* Assigned task: Print every line exactly as it appears in the material below.

──────

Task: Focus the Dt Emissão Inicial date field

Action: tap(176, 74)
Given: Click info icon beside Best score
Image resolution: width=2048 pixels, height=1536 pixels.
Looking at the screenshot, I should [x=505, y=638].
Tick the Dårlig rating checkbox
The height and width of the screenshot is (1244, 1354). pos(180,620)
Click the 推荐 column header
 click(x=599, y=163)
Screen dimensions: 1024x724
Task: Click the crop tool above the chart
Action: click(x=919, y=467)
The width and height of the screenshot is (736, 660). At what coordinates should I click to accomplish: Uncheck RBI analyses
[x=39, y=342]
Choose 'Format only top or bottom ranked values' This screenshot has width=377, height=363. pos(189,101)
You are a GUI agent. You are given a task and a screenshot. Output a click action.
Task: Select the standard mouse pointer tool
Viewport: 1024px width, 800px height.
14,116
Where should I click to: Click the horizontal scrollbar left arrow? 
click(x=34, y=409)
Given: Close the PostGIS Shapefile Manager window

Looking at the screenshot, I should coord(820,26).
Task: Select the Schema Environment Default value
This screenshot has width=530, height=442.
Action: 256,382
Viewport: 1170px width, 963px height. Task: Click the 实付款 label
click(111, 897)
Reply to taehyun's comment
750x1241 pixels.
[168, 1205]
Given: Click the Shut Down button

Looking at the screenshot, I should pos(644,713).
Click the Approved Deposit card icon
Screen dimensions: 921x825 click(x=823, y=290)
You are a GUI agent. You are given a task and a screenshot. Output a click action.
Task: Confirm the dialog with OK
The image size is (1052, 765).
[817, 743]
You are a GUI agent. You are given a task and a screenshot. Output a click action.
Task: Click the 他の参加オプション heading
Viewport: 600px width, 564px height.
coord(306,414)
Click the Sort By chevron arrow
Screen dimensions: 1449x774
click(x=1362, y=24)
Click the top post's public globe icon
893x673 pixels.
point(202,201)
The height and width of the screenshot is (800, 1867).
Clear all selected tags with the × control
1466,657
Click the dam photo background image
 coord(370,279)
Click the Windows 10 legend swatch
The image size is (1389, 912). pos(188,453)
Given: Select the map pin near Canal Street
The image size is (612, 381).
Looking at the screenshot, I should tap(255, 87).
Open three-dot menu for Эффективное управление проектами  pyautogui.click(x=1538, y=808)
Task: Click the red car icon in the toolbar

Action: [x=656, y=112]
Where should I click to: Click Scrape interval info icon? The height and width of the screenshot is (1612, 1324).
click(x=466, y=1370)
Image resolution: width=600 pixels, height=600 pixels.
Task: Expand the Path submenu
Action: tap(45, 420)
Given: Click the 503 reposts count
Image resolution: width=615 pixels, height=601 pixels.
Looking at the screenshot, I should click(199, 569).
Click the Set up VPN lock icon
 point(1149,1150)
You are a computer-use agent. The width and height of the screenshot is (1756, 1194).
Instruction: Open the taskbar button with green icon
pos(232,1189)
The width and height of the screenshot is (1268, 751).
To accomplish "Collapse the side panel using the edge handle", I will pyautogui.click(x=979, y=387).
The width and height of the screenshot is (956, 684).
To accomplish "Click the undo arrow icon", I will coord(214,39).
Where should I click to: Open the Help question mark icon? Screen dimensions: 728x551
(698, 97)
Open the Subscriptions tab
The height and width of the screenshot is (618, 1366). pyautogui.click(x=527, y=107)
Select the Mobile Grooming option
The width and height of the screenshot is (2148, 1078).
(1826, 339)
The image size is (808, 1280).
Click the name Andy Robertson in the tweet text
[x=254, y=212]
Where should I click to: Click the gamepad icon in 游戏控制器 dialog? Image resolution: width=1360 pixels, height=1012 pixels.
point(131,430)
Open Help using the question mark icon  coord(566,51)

──────

* Task result:
Task: Focus the Dt Emissão Inicial date field

Action: tap(176, 74)
Given: Click info icon beside Best score
Image resolution: width=2048 pixels, height=1536 pixels.
Looking at the screenshot, I should [x=505, y=638].
Tick the Dårlig rating checkbox
The height and width of the screenshot is (1244, 1354). pos(180,620)
Click the 推荐 column header
 click(x=599, y=163)
Screen dimensions: 1024x724
Task: Click the crop tool above the chart
Action: click(x=919, y=467)
The width and height of the screenshot is (736, 660). At what coordinates should I click to accomplish: Uncheck RBI analyses
[x=39, y=342]
Choose 'Format only top or bottom ranked values' This screenshot has width=377, height=363. pos(189,101)
You are a GUI agent. You are given a task and a screenshot. Output a click action.
Task: Select the standard mouse pointer tool
Viewport: 1024px width, 800px height.
14,116
Where should I click to: Click the horizontal scrollbar left arrow? 
click(x=34, y=409)
Given: Close the PostGIS Shapefile Manager window

Looking at the screenshot, I should coord(820,26).
Task: Select the Schema Environment Default value
This screenshot has width=530, height=442.
Action: 256,382
Viewport: 1170px width, 963px height. Task: Click the 实付款 label
click(111, 897)
Reply to taehyun's comment
750x1241 pixels.
[168, 1205]
Given: Click the Shut Down button

Looking at the screenshot, I should pos(644,713).
Click the Approved Deposit card icon
Screen dimensions: 921x825 click(x=823, y=290)
You are a GUI agent. You are given a task and a screenshot. Output a click action.
Task: Confirm the dialog with OK
The image size is (1052, 765).
[817, 743]
You are a GUI agent. You are given a task and a screenshot. Output a click action.
Task: Click the 他の参加オプション heading
Viewport: 600px width, 564px height.
coord(306,414)
Click the Sort By chevron arrow
Screen dimensions: 1449x774
click(x=1362, y=24)
Click the top post's public globe icon
893x673 pixels.
point(202,201)
The height and width of the screenshot is (800, 1867).
Clear all selected tags with the × control
1466,657
Click the dam photo background image
 coord(370,279)
Click the Windows 10 legend swatch
The image size is (1389, 912). pos(188,453)
Given: Select the map pin near Canal Street
The image size is (612, 381).
Looking at the screenshot, I should tap(255, 87).
Open three-dot menu for Эффективное управление проектами  pyautogui.click(x=1538, y=808)
Task: Click the red car icon in the toolbar

Action: [x=656, y=112]
Where should I click to: Click Scrape interval info icon? The height and width of the screenshot is (1612, 1324).
click(x=466, y=1370)
Image resolution: width=600 pixels, height=600 pixels.
Task: Expand the Path submenu
Action: tap(45, 420)
Given: Click the 503 reposts count
Image resolution: width=615 pixels, height=601 pixels.
Looking at the screenshot, I should click(199, 569).
Click the Set up VPN lock icon
 point(1149,1150)
You are a computer-use agent. The width and height of the screenshot is (1756, 1194).
Instruction: Open the taskbar button with green icon
pos(232,1189)
The width and height of the screenshot is (1268, 751).
To accomplish "Collapse the side panel using the edge handle", I will pyautogui.click(x=979, y=387).
The width and height of the screenshot is (956, 684).
To accomplish "Click the undo arrow icon", I will coord(214,39).
Where should I click to: Open the Help question mark icon? Screen dimensions: 728x551
(698, 97)
Open the Subscriptions tab
The height and width of the screenshot is (618, 1366). pyautogui.click(x=527, y=107)
Select the Mobile Grooming option
The width and height of the screenshot is (2148, 1078).
(1826, 339)
The image size is (808, 1280).
Click the name Andy Robertson in the tweet text
[x=254, y=212]
Where should I click to: Click the gamepad icon in 游戏控制器 dialog? Image resolution: width=1360 pixels, height=1012 pixels.
point(131,430)
Open Help using the question mark icon  coord(566,51)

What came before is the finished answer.